A asfixia do pensamento por estrangulamento é demasiado escandalosa para se usar impunemente em democracia. O problema é a subtil redução do campo respiratório, de modo que, sem quase se dar por isso, nos tornamos incapazes do dinamismo da respiração da liberdade. E acabamos inertes, por falta de oxigenação suficiente das nossas ideias e práticas sociais e políticas.
Sem discutir tecnicamente as medidas tomadas em relação a alguns meios de comunicação, os famigerados projectos de lei sobre a concentração dos meios de comunicação social, certo é que é mais do que evidente a bajulação de alguns e a dificuldade de afirmação de outros. Há muitas formas de matar moscas – diz-nos o povo e com razão.
Uma autoridade reguladora da comunicação social tem todo o sentido, para evitar precisamente o insulto gratuito, a invasão da intimidade legítima de cada um, a libertinagem na expressão, a corrupção das legítimas instituições… O que reclama uma capacidade de isenção e uma força pedagógica de alto nível!

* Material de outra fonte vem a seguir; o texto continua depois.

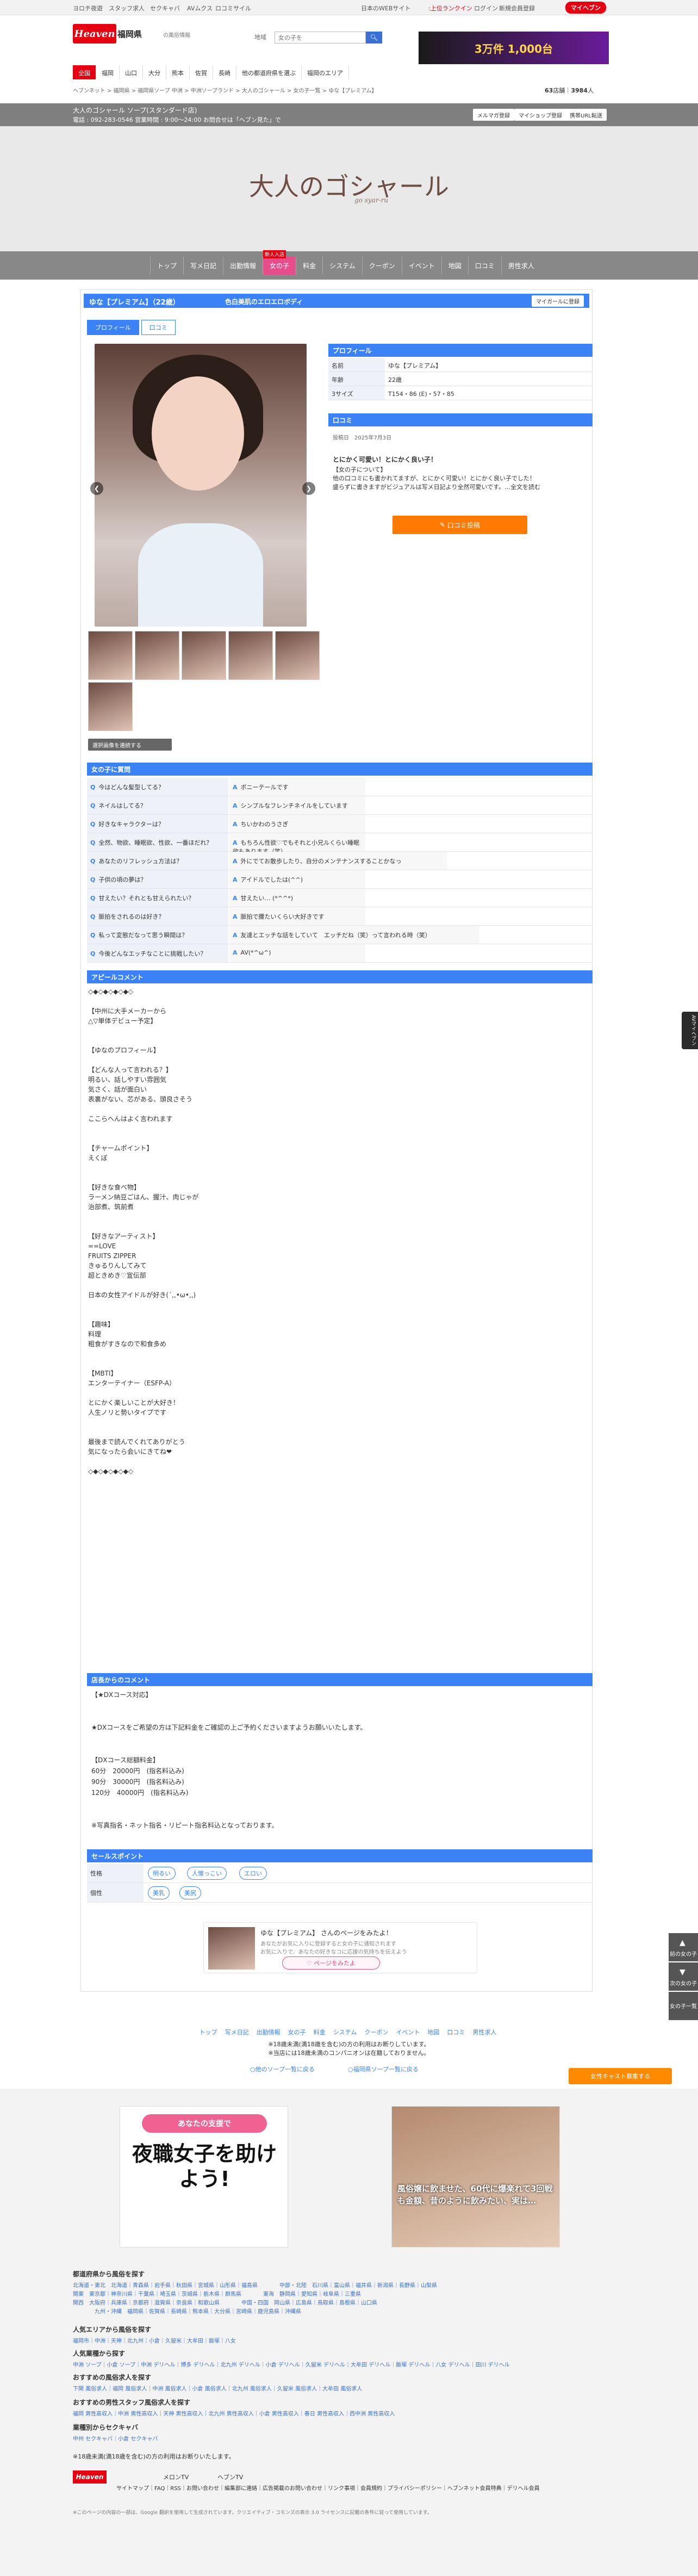 The image size is (698, 2576). What do you see at coordinates (224, 72) in the screenshot?
I see `gnav-item: 長崎` at bounding box center [224, 72].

A democracia é débil, porque vivida pelos humanos precários. Daí, todos os riscos que corre de ser asfixiada: por interesses partidários, por cioso apego ao poder, por inépcia de oposições construtivas, por alienações veiculadas pela comunicação social, por uma visceral cultura de indiferença…
Está nas mãos de todos – embora mais nas de uns do que nas de outros – manter pura a atmosfera da democracia, exercitar esses pulmões da verdade, que lhe conferem vigor e preservam de crispações e conflitos inúteis, para pôr em cima da mesa o que sejam os reais problemas do País, os contributos concertados para lhes encontrar as soluções adequadas…, em vez das artimanhas numa procura cega do poder, mais tecidas para inibir ou derrubar adversários do que para a busca do bem comum.
Estamos chamados, nestes tempos mais próximos, a uma redobrada atenção aos ditos e factos, a um olhar penetrante sobre as pessoas e os projectos anunciados, para encontramos quem nos conduza no reforço da democracia, em vez de nos retirar o que ela tem de mais precioso: a possibilidade de sermos cidadãos de pleno direito e convicta e lúcida participação na vida cívica.